_Action item_
Repeat all of the records word for word, but skip any picture.

[Pixel coordinate grounding data]
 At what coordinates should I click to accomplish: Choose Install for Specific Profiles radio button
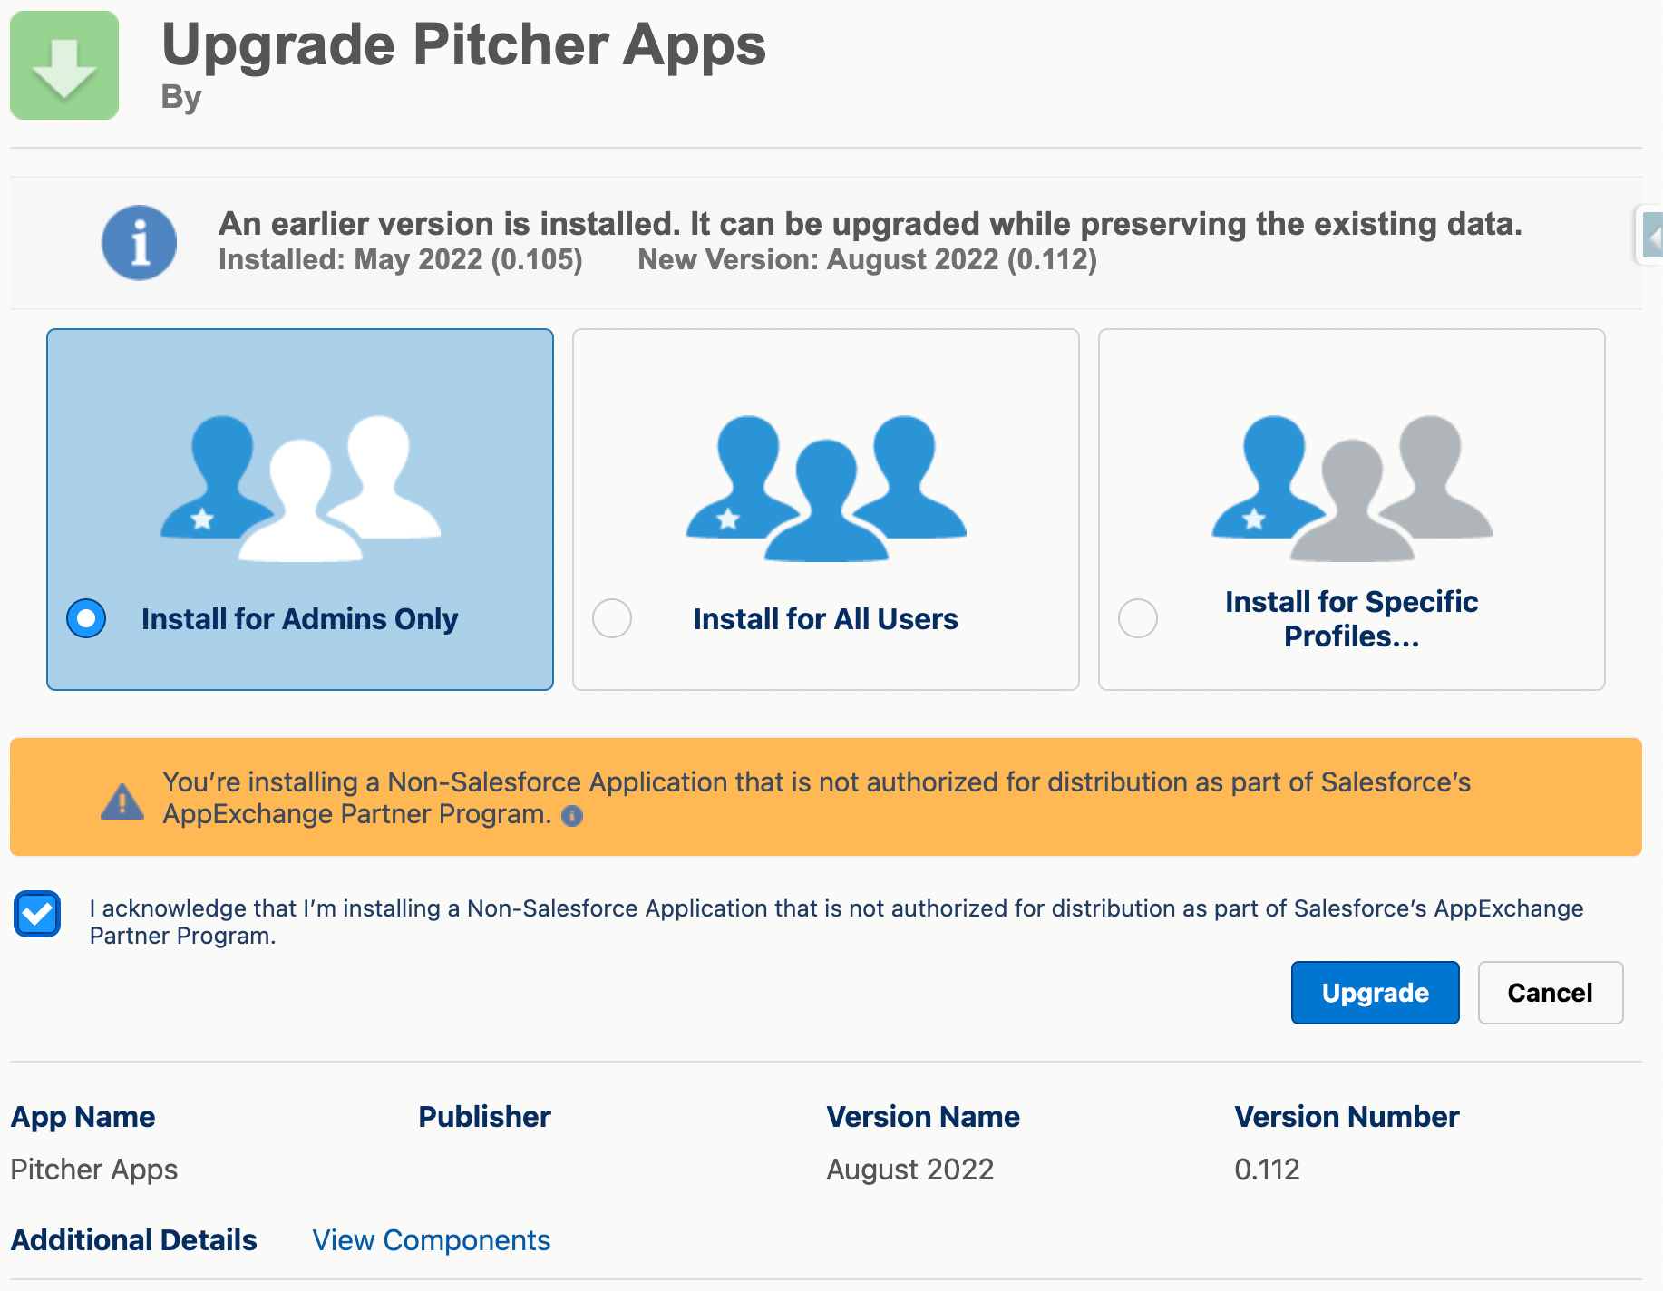pyautogui.click(x=1138, y=619)
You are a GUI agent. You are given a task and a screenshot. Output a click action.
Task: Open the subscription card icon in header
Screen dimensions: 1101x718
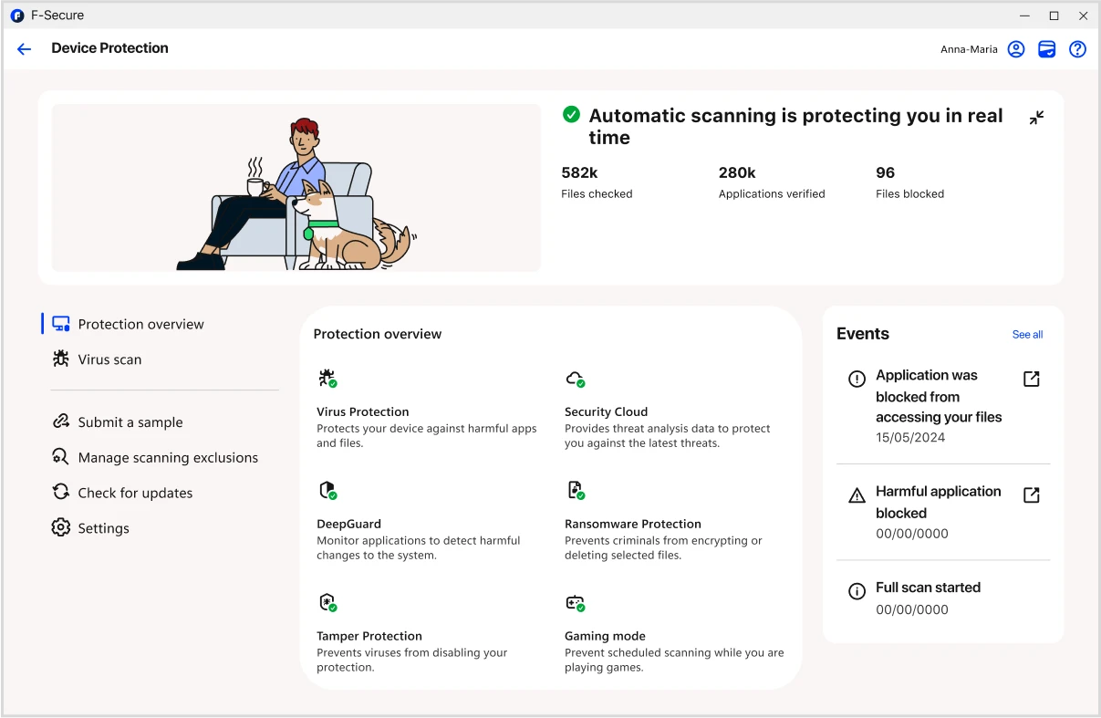click(x=1047, y=49)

_Written solution_
 At what coordinates should I click to accomplish: Choose Install for Specific Profiles radio button
pyautogui.click(x=1138, y=619)
You are a GUI agent. You are given a task and a screenshot. Output a click action.
Task: Open the subscription card icon in header
Screen dimensions: 1101x718
click(x=1047, y=49)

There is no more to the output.